In my studies, I generally ask subjects to rate texts on three dimensions: readability, accuracy, and usefulness. Although I dont always use this terminology, eg I might ask subjects to rate the “helpfulness” rather than the “usefulness” of a decision-support system. These dimensions are not independent, and in particular a text is not generally useful unless it is both readable and accurate. But overall I think asking for usefulness as well as readability and accuracy gives useful insights, and subjects generally seem happy to rate texts on these three dimensions.
I always give subjects an opportunity to make free-text comments about the NLG system and the texts it generates. If a subject sees a small number of texts, we can ask for free-text comments on each generated task. However, if the subject sees dozens of generated texts, it may be better to ask for a single overall comment on the NLG system as a whole.

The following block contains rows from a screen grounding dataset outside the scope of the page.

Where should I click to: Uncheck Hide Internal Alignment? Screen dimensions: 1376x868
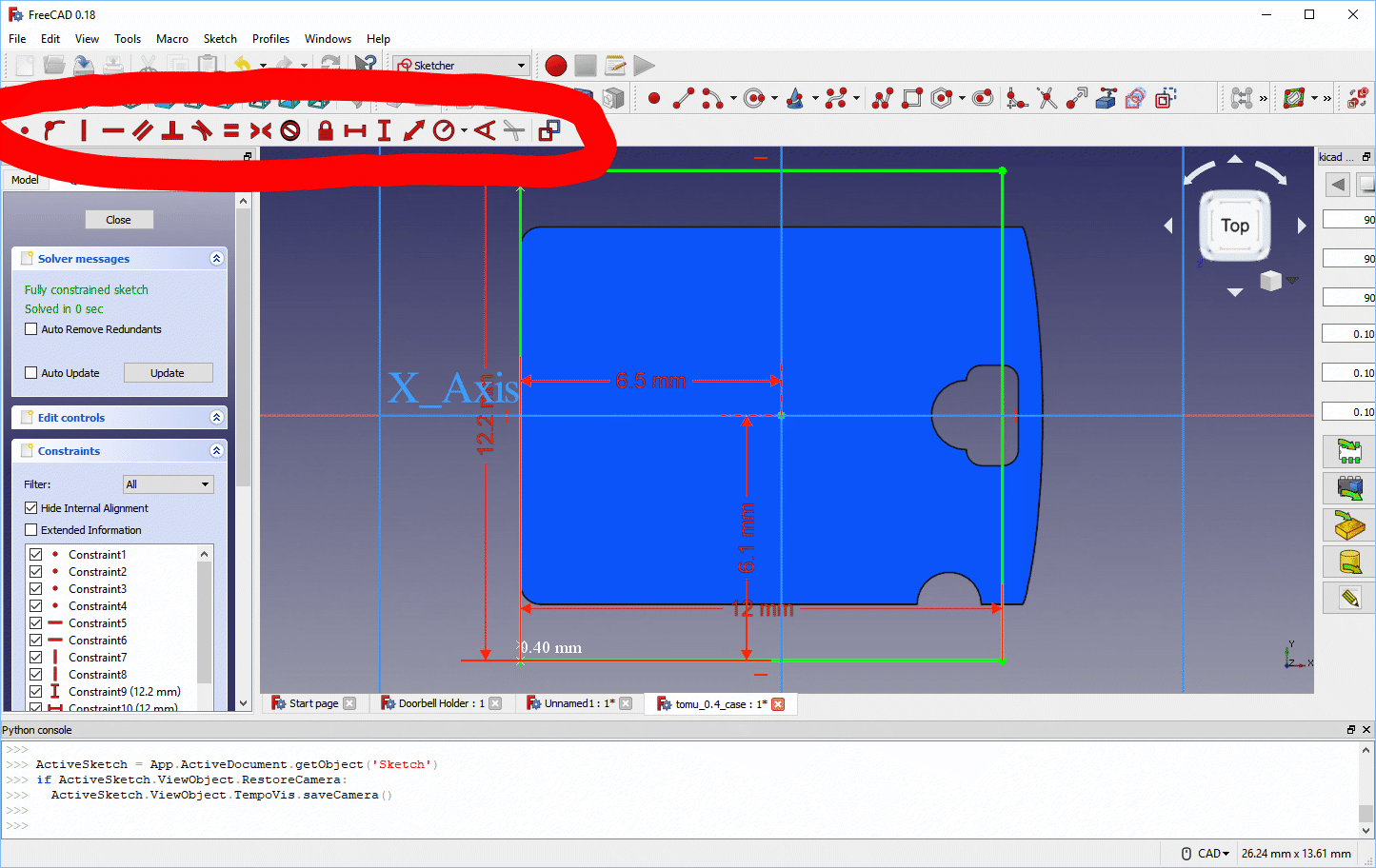pos(30,508)
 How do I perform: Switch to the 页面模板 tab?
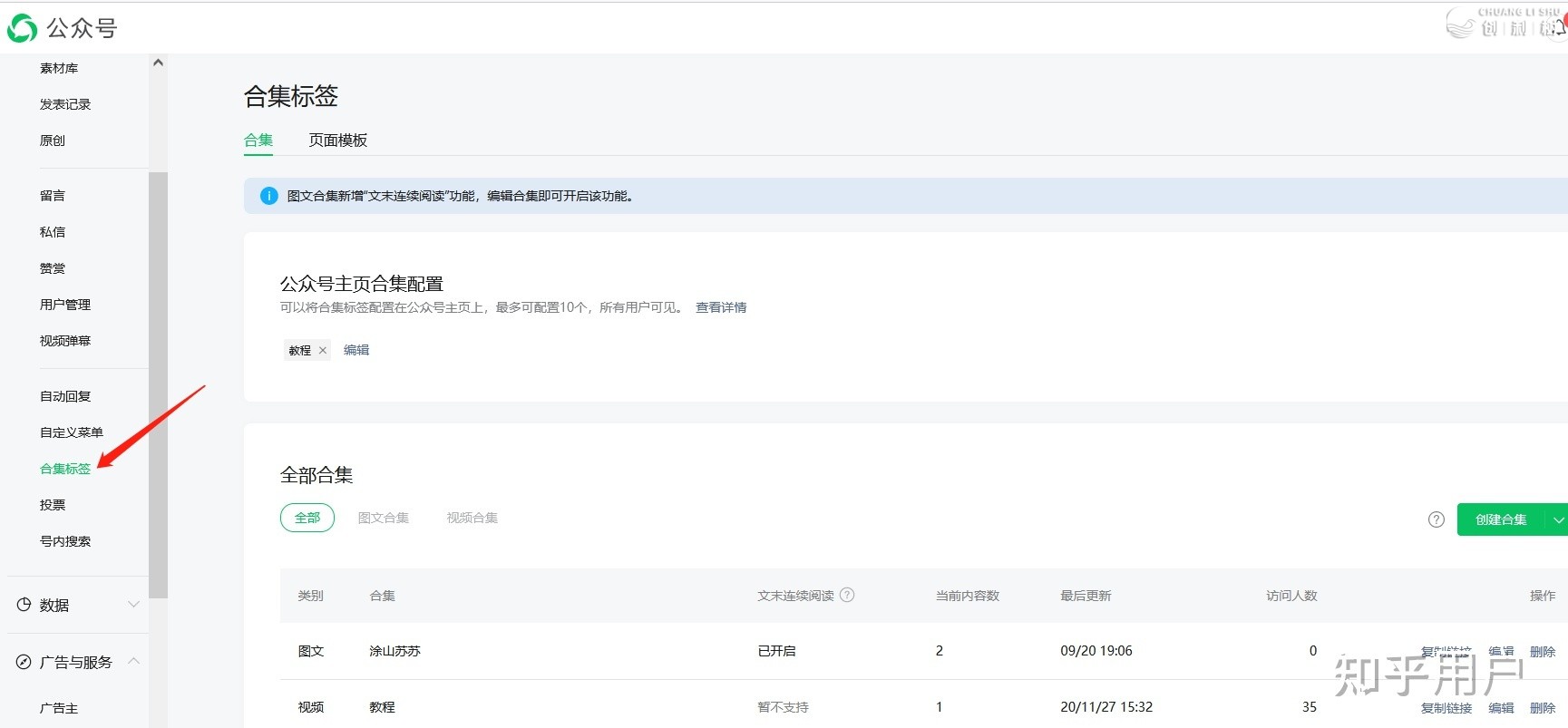point(337,141)
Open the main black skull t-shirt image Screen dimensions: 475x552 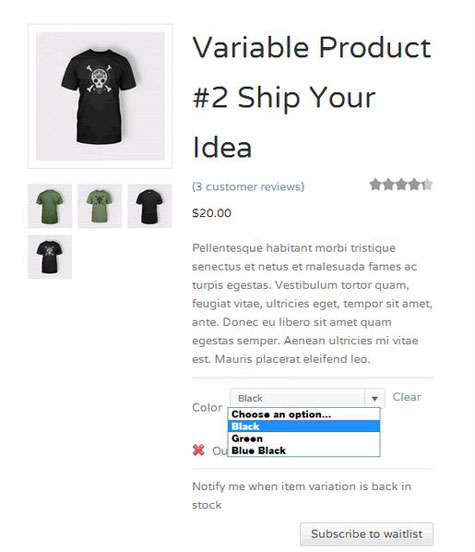[100, 96]
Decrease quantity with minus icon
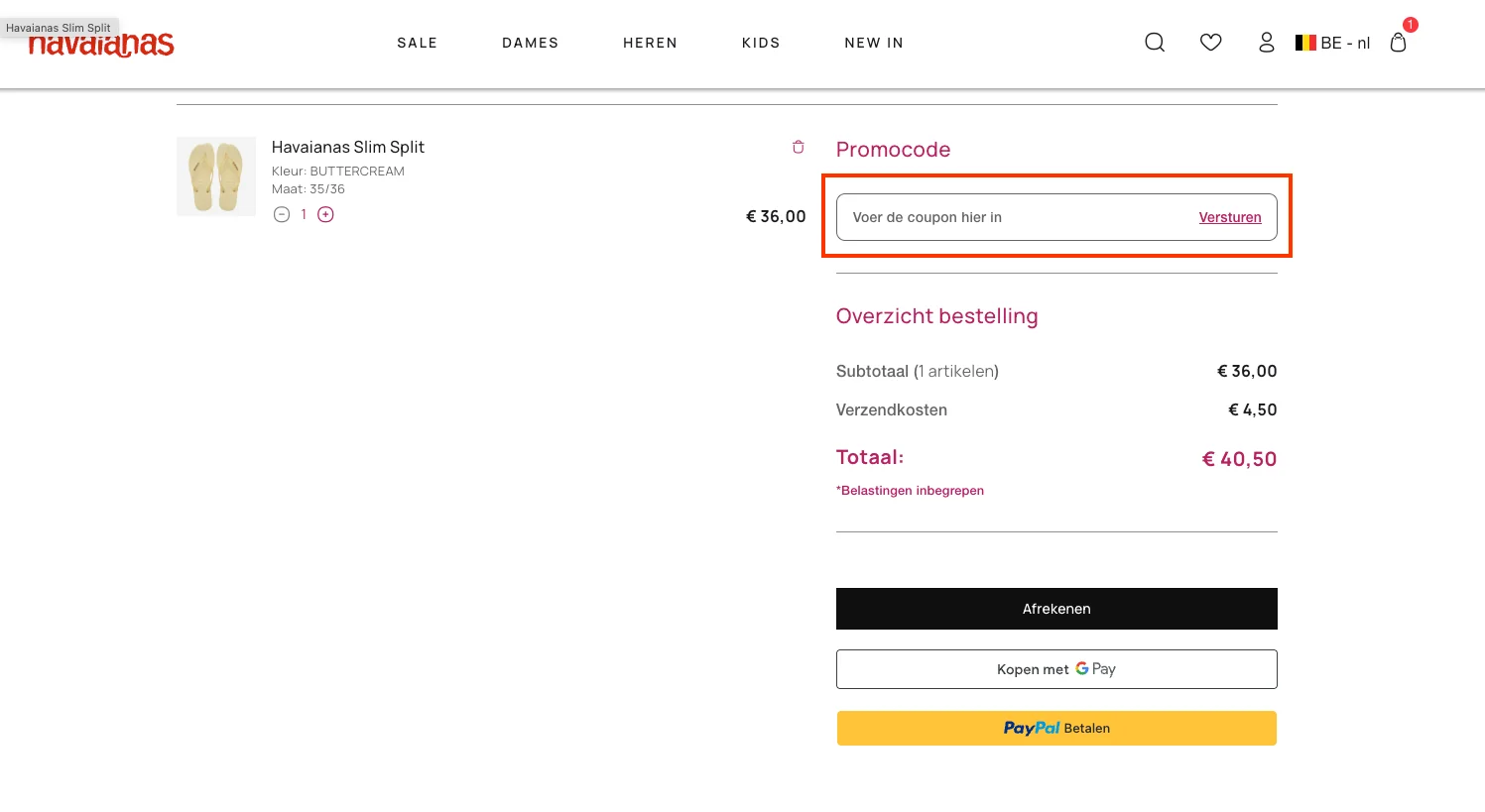 point(282,215)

Finally, from an ethical perspective it is of course essential to get approval from an ethics committee if this is required in your country. In particular, if an NLG system is not currently being operationally used (either because it is completely new or because it is a variant of an existing system), then we may need to demonstrate that using the NLG system cannot harm subjects. For example, we evaluated Babytalk BT-Nurse by installing it in a hospital ward, asking nurses to use it, and soliciting ratings. In order to get ethical approval, we had a research nurse check each BT-Nurse text before the duty nurse saw it, to ensure that the text could not harm patient care. The research nurse did not in fact reject any BT-Nurses texts as potentially harmful, but having the nurse do this check was essential from an ethical approval perspective.

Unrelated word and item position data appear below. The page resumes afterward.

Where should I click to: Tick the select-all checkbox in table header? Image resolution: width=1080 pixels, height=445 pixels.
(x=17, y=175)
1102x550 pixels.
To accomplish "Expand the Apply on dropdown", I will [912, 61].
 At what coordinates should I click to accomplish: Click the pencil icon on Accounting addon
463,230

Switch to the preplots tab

Sometimes similar constraints arise in a commercial context. For example, if a client commisions an NLG system and wishes to evaluate it using real-world ratings, the client may insist on safeguards to ensure that the NLG system does not do something which could damage its reputation (eg, use profanity in texts intended for children).
Analysis
If a single system is being evaluated (ie, there are no alternative versions or A/B testing). then the most common practice is simply to report the raw questionnaire results (eg, how many subjects selected “Agree” on the Likert scale for helpfulness), together with a simple statistical analysis (eg with chi-squared) to show that the differences are significant. Sometimes it is useful to present subgroup analyses, for example looking at scores for domain experts vs novices.

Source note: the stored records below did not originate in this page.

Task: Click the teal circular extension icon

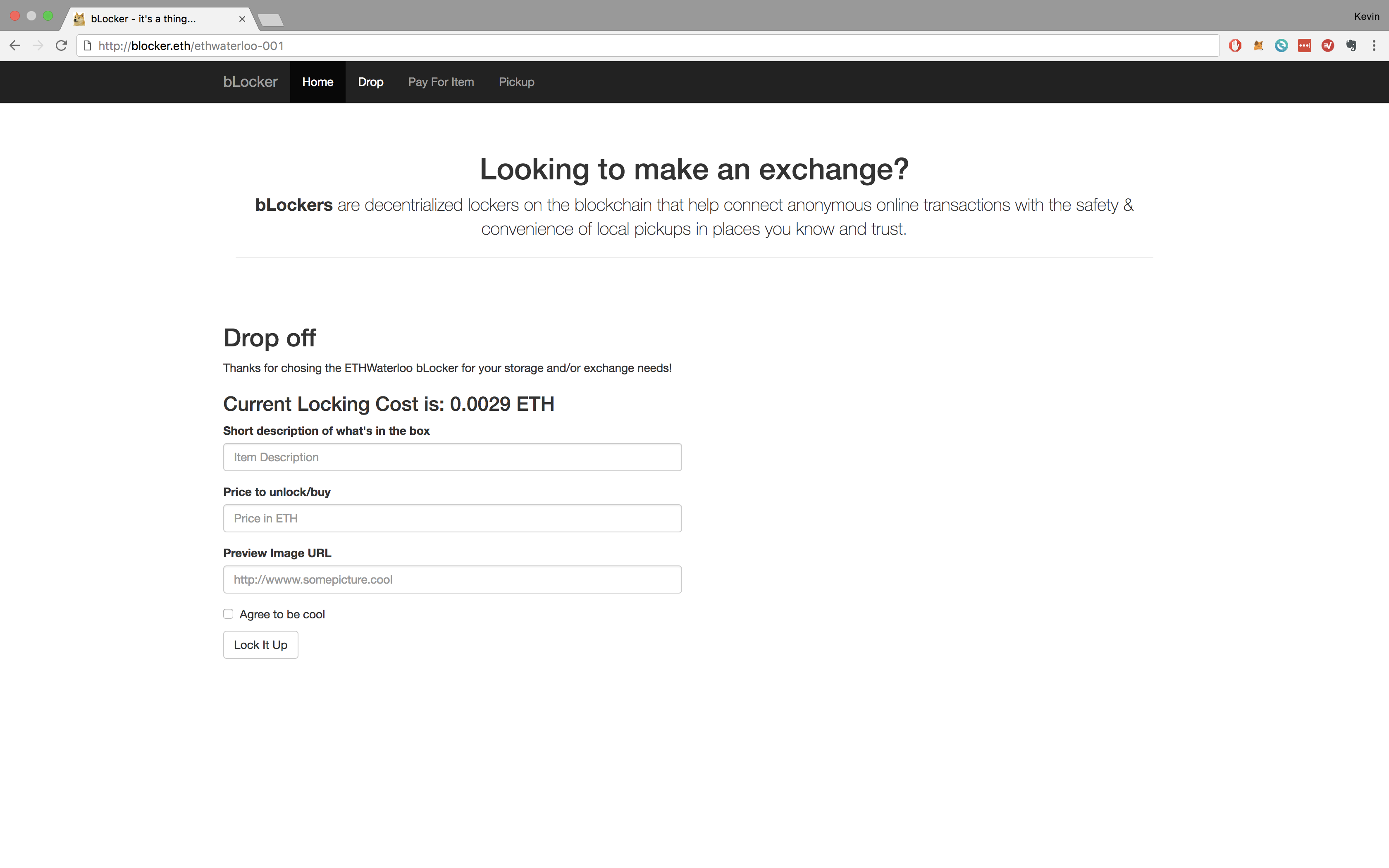Action: pos(1281,46)
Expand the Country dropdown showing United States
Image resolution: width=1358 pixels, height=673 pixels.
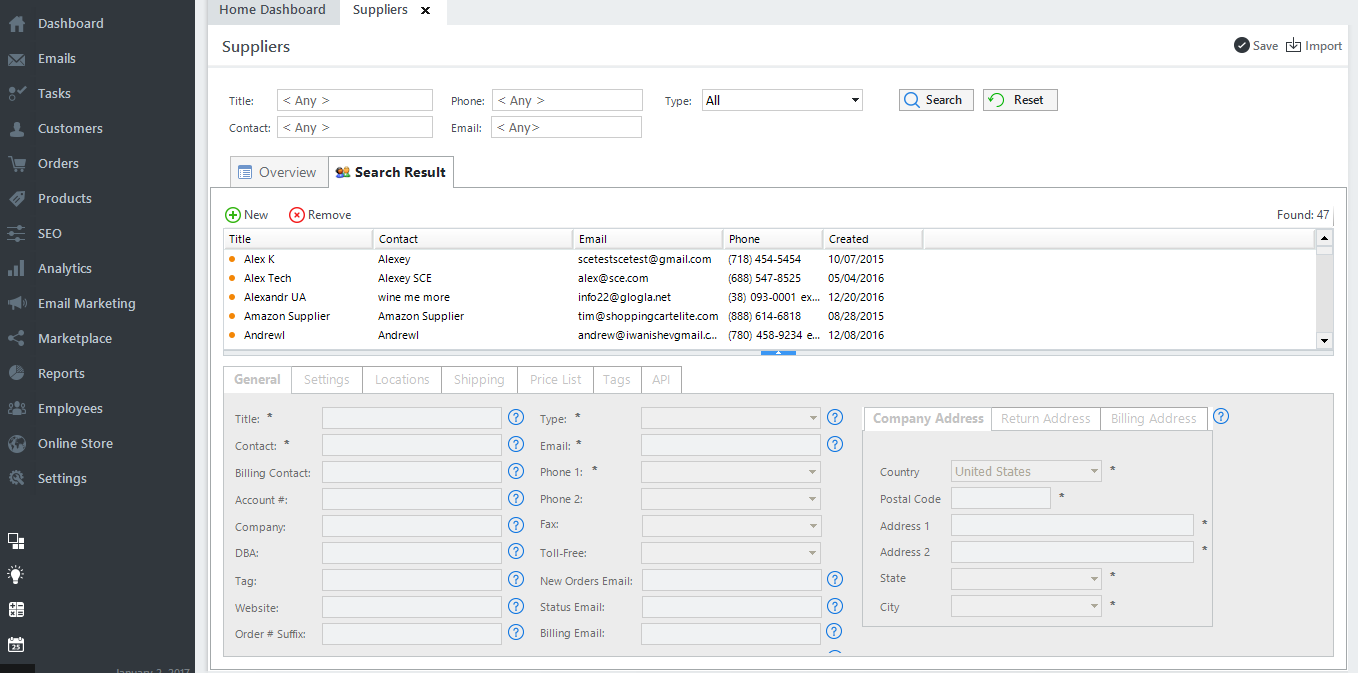pyautogui.click(x=1026, y=470)
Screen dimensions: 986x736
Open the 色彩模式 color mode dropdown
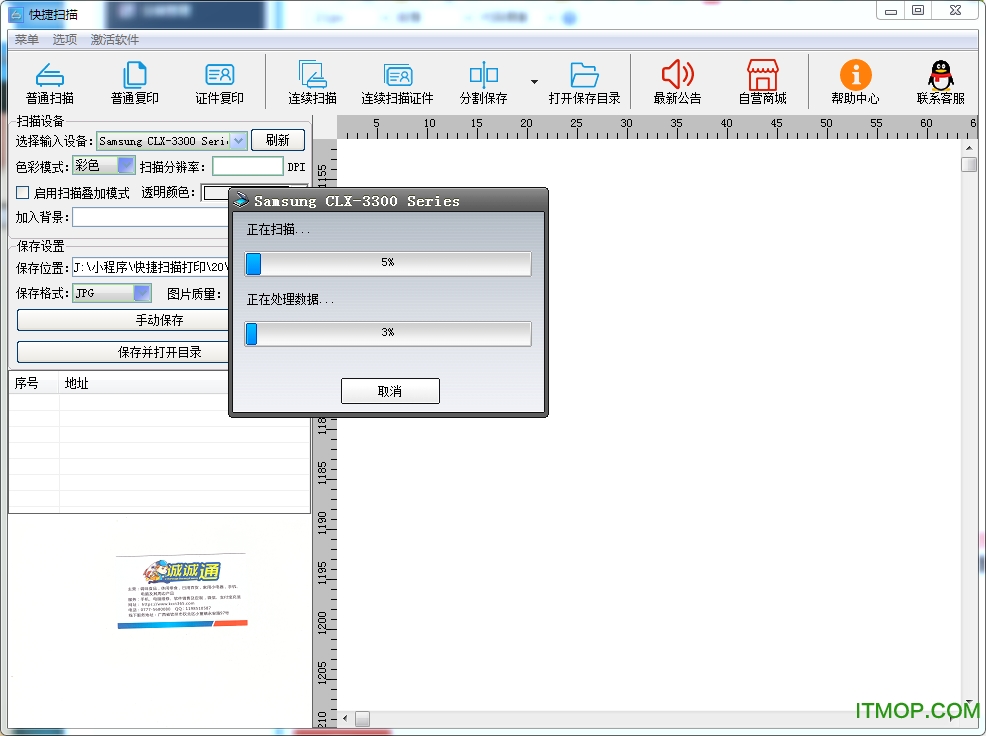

Often the most interesting information is the free-text comments by users, since users often describe how they use a specific text in the context of a specific task; many users also describe software bugs they encountered and give suggestions for improving the system. Free-text comments are especially useful for improving a system, because they list specific bugs and enhancement requests. In the BT-Nurse study, we annotated free-text comments by type, which showed that there were many more comments about content than about language; again this kind of information is often useful for developers.
If the study compared multiple systems (eg, A/B test), then the analysis is similar to what I described in How to do an NLG Evaluation: Human Ratings in Artificial Context.